* [WHAT YOU SHOULD DO]: Go through the material and pull out every line with the string "computer" in it.

----------------

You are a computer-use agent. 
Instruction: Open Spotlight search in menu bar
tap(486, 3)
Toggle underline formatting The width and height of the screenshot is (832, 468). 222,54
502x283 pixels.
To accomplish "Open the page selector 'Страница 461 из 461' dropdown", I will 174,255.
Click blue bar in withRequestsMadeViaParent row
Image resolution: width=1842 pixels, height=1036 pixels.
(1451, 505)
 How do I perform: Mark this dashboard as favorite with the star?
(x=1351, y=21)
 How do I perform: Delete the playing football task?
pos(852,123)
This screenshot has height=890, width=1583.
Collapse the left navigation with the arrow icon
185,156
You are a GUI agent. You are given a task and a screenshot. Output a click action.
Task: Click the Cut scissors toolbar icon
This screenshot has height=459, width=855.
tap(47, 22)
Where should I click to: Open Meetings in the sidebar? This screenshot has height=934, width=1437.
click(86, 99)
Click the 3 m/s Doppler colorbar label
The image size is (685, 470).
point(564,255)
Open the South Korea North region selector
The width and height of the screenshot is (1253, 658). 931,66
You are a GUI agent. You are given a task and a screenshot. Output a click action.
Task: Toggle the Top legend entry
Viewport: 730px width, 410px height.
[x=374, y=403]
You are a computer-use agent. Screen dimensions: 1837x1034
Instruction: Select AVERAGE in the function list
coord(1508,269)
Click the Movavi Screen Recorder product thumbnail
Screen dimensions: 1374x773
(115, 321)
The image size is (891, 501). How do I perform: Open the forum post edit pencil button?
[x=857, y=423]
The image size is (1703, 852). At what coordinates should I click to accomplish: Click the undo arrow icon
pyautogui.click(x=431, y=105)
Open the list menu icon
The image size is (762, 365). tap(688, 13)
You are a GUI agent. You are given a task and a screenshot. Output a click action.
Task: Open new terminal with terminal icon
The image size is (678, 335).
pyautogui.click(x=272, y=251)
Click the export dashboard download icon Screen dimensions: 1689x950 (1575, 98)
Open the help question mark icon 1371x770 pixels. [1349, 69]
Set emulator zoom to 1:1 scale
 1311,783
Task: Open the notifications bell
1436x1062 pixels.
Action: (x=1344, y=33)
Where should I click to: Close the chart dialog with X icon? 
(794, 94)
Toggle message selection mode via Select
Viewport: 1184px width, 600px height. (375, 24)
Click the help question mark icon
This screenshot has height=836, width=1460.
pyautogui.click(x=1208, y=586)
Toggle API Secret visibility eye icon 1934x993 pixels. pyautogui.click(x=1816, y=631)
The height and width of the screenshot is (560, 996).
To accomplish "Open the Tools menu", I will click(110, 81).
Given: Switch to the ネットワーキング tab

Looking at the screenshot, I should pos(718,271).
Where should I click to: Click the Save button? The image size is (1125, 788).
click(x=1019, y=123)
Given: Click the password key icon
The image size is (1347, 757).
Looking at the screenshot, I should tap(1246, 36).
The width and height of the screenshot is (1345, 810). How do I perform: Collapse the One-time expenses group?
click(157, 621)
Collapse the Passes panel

----------------

* [PROBLEM SOLUTION]:
You are a computer-use agent. 
You are a computer-use agent. Screen dimensions: 1837x1034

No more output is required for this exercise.